TASK OBJECTIVE:
Using the records below, count the lines containing "computer" and give only the total.

(Collected data)
--------------------------------------------------

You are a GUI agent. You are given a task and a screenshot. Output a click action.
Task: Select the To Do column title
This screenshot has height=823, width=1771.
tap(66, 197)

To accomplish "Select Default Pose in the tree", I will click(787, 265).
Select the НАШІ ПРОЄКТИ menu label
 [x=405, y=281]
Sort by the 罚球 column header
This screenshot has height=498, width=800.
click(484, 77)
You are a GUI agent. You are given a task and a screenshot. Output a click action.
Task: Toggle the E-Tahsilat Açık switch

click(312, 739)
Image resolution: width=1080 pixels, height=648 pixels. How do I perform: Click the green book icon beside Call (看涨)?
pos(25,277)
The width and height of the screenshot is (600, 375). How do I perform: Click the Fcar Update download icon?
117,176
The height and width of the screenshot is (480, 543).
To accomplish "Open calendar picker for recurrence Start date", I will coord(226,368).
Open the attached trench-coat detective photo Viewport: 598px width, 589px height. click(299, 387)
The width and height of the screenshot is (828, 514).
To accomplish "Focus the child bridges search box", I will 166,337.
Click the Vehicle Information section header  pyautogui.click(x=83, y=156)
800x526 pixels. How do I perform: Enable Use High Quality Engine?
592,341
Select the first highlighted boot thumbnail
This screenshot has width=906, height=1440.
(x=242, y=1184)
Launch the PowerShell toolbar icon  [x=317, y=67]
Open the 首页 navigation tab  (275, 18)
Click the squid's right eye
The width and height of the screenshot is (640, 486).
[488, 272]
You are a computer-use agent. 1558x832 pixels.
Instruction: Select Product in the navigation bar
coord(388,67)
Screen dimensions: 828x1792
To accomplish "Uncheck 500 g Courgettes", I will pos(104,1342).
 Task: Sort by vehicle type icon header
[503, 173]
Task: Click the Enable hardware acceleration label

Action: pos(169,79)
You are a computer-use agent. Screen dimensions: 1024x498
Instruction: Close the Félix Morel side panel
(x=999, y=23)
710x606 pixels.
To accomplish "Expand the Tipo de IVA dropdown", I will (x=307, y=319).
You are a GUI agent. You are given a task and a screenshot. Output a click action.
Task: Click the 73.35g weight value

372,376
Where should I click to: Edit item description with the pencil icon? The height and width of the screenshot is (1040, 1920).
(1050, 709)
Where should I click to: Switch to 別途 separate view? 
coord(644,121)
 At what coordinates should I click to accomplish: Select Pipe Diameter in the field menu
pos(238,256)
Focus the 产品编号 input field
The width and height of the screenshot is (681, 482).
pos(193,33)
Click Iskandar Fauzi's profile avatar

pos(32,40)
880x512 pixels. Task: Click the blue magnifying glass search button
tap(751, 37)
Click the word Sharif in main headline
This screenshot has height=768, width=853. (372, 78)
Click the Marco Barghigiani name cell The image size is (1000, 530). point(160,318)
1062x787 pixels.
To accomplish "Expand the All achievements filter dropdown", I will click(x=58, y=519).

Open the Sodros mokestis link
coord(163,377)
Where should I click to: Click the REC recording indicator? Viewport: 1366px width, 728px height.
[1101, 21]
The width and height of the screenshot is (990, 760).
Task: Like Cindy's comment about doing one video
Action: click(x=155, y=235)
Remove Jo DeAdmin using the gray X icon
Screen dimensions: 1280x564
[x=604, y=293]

--------------------------------------------------

ANSWER SPACE:
2